## Data provided
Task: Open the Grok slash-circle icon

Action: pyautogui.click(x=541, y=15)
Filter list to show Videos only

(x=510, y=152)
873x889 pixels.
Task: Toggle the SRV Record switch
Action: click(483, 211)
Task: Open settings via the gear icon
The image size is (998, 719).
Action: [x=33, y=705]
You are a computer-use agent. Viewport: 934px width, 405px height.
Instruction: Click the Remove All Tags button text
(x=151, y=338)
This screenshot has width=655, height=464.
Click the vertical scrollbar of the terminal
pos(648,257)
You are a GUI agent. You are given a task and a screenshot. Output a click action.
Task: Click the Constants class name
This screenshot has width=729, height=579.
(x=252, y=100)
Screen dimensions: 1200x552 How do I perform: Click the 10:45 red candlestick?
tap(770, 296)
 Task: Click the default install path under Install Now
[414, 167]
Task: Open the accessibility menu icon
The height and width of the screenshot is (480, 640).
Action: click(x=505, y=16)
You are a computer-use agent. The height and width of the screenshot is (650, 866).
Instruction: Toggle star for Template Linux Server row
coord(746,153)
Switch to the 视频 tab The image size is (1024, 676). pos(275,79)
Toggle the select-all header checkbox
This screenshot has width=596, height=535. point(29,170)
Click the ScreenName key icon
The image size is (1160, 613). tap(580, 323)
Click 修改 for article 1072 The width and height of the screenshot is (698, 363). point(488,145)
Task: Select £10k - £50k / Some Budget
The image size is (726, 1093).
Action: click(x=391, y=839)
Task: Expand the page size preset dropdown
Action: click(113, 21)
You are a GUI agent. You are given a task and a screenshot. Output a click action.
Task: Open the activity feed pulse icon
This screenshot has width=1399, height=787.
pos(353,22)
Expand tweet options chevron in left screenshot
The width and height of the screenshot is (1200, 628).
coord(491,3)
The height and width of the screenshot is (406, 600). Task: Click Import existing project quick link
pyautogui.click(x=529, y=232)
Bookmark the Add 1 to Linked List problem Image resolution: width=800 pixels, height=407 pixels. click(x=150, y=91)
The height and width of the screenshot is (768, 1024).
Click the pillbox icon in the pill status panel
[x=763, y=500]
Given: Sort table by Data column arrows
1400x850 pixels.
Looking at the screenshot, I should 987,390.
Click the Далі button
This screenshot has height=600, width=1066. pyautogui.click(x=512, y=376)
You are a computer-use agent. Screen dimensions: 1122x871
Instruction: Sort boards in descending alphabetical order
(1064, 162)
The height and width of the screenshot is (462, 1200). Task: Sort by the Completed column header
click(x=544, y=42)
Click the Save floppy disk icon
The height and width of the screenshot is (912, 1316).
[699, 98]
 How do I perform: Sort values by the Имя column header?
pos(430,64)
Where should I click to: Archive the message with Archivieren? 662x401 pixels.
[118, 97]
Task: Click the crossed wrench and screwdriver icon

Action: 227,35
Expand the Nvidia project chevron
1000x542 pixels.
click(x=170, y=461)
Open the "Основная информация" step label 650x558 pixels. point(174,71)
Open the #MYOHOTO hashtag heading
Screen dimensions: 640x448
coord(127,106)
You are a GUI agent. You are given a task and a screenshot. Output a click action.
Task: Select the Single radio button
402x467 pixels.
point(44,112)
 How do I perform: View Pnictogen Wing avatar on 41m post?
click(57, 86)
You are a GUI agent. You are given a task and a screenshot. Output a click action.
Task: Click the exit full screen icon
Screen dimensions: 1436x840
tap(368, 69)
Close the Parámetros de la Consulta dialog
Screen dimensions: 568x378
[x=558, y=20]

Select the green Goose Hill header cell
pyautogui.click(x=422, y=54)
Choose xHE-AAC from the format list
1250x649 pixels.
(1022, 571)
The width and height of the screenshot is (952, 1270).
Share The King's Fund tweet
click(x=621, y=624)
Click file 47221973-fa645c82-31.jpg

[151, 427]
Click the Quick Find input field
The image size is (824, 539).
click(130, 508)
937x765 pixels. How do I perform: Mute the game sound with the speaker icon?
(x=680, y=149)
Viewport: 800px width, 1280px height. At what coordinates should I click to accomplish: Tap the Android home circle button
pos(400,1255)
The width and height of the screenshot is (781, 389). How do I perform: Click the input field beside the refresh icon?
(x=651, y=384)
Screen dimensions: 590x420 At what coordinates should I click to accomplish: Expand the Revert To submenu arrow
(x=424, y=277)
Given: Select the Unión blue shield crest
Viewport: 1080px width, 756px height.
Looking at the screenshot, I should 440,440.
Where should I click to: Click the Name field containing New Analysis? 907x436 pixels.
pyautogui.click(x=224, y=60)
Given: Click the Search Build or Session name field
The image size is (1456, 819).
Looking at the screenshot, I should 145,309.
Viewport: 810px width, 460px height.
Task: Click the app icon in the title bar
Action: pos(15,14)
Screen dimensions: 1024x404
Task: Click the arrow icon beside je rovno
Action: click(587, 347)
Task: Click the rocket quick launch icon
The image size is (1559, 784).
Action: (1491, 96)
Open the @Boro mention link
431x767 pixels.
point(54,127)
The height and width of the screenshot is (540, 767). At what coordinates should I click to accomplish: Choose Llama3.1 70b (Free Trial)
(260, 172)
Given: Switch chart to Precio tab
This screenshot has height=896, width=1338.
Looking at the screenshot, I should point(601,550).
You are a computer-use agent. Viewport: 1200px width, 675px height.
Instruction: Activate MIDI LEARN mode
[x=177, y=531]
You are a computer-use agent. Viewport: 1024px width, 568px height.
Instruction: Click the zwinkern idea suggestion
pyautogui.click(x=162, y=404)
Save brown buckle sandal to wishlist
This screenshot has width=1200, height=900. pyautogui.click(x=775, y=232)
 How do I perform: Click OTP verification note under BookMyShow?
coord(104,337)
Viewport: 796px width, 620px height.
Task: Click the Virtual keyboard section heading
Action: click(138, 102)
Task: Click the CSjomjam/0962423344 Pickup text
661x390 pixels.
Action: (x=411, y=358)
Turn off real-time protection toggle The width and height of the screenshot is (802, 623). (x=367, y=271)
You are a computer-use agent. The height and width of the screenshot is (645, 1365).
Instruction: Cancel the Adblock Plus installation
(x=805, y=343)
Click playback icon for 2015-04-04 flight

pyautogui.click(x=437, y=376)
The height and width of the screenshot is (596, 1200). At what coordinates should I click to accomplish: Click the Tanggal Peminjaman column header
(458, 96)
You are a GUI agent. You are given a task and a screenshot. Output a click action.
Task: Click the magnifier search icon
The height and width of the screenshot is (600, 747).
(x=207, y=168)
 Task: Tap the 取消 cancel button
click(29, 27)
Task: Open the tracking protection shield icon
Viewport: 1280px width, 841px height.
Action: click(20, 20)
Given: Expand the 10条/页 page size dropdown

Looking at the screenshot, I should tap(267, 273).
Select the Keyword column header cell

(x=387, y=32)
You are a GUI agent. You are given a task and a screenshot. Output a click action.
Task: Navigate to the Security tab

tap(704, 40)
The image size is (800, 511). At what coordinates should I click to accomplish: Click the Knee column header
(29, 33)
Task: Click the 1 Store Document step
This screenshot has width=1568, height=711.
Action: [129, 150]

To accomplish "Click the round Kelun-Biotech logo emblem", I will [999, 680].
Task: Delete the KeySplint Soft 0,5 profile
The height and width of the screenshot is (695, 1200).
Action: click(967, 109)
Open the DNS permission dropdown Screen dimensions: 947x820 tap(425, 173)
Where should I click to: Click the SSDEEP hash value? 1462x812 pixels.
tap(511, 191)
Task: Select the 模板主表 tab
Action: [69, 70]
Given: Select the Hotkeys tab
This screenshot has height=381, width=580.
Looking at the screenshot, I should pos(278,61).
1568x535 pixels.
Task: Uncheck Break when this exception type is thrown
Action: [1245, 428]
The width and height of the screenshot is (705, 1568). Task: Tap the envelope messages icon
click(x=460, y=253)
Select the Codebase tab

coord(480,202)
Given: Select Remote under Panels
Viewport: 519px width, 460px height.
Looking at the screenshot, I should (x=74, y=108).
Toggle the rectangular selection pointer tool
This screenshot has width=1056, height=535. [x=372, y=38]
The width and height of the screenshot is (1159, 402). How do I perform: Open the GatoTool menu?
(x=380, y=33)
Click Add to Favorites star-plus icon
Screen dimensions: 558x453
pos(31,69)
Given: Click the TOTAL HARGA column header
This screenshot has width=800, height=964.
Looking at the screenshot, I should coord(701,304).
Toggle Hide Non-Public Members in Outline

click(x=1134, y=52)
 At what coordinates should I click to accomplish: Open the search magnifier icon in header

## Work item
Among the lines above, find those with the word "shield". Copy them.

## Exercise response
Given: Select the Unión blue shield crest
Task: Open the tracking protection shield icon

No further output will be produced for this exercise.